All Privacy Shield participants should be prepared — possibly as soon as March 30, 2019 — to update their Privacy Shield commitments in order to receive personal data from the UK in reliance on the EU-U.S. Privacy Shield Framework.
The timing of this required update depends on whether the UK Parliament approves the agreement on the terms of the UK’s exit from the EU on March 29, 2019 (“the Withdrawal Agreement”). The Withdrawal Agreement provides for an 18-month transition period in which EU law, including the data protection law and the Privacy Shield adequacy decision, will continue to apply to and in the UK. During the transition period, the United States will consider a Privacy Shield participant’s commitments to comply with the Privacy Shield Framework to include personal data received from the UK in reliance on Privacy Shield. Provided the UK Parliament approves the Withdrawal Agreement, Privacy Shield participants will not need to update their Privacy Shield commitments until December 31, 2020.
However, if the UK Parliament does not approve the Withdrawal Agreement and the UK exits the EU without a transition period (barring, of course, a new, eleventh hour deal), then all Privacy Shield participants will need to update their Privacy Shield commitments by March 30, 2019.
Either by March 30, 2019 or December 31, 2020, Privacy Shield participants will need to take the following steps:
- Organizations must maintain a current Privacy Shield certification, recertifying annually as required by the Privacy Shield Framework.
According to the Frequently Asked Questions issued by the Department of Commerce, organizations that do not modify their commitments accordingly will not be able to rely on the Privacy Shield Framework to receive personal data from the United Kingdom after either March 29, 2019, if there is no transition period, or December 31, 2020, at the end of the transition period.

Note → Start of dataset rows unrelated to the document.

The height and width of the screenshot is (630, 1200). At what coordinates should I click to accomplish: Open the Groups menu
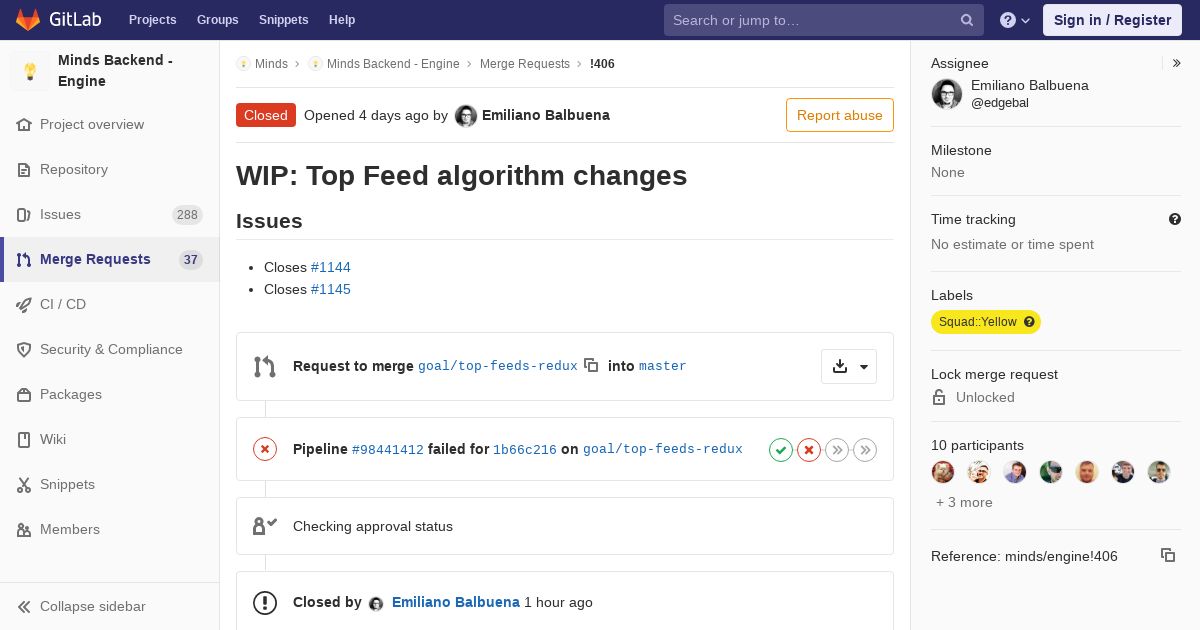tap(217, 20)
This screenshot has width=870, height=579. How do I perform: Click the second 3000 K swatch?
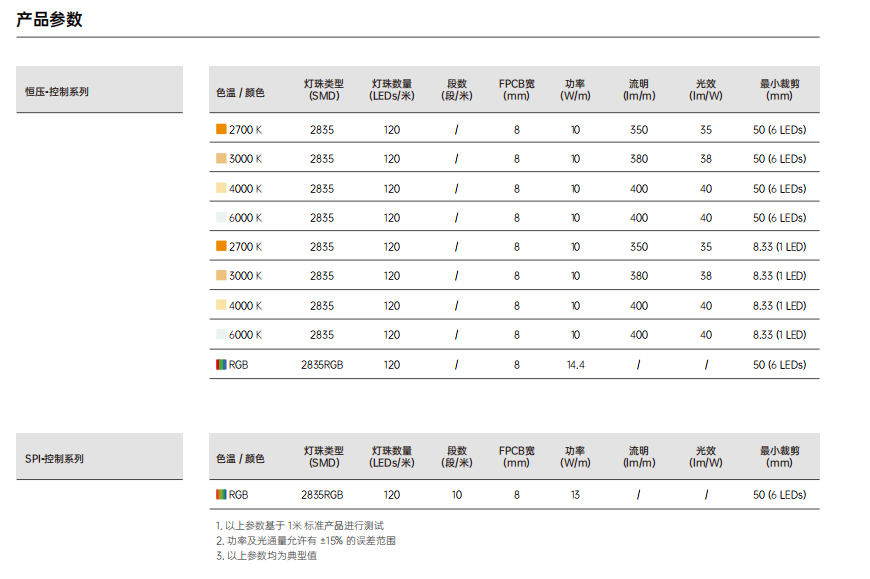coord(221,276)
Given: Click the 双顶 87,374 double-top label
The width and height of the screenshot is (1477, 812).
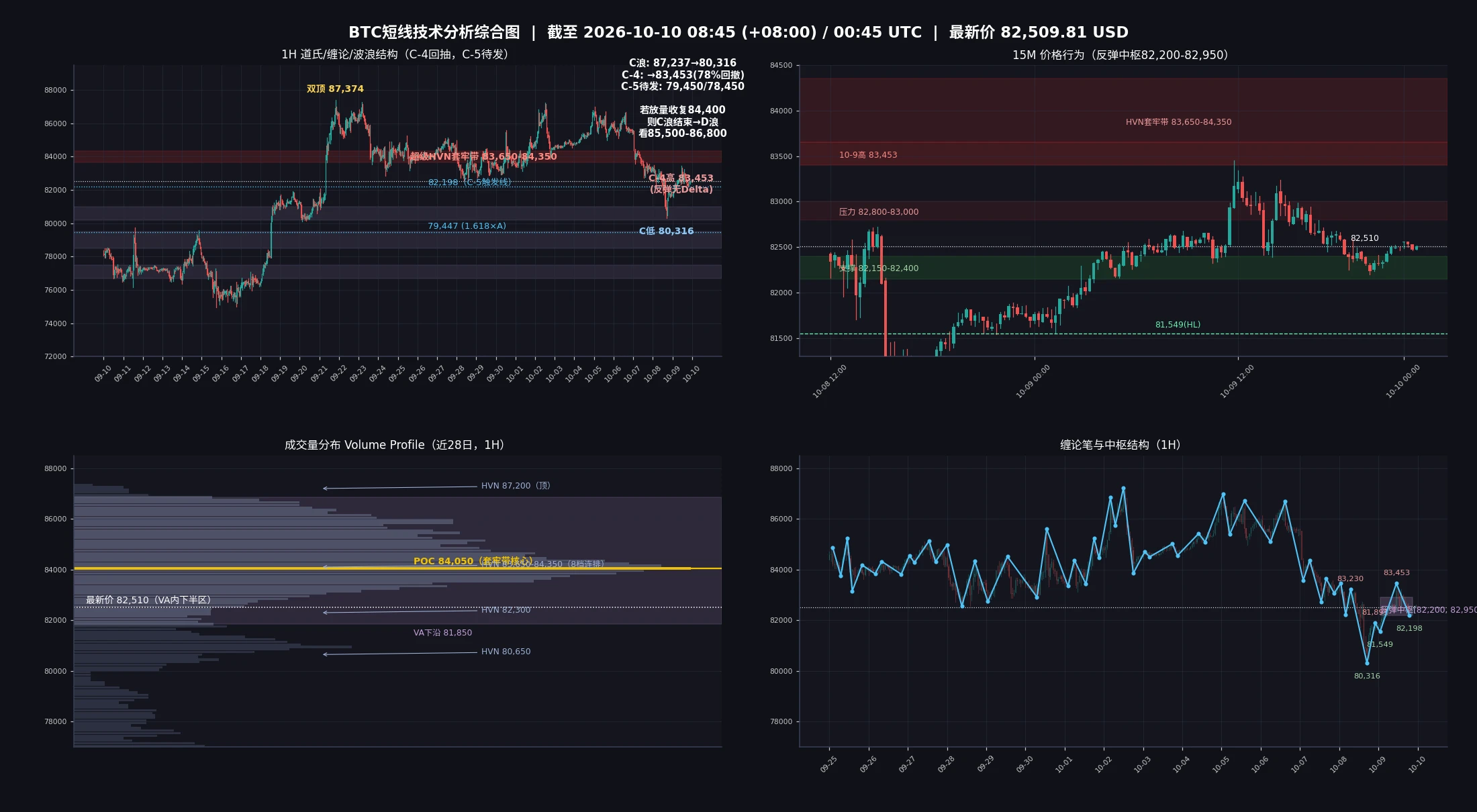Looking at the screenshot, I should (335, 89).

After the applicable date, organizations that have publicly committed to comply with Privacy Shield with regard to personal data received from the UK and that have committed to cooperate and comply with the EU Data Protection Authority panel under the Framework will be understood to have committed to cooperate and comply with the UK Information Commissioner’s Office (ICO) with regard to personal data received from the UK in reliance on Privacy Shield.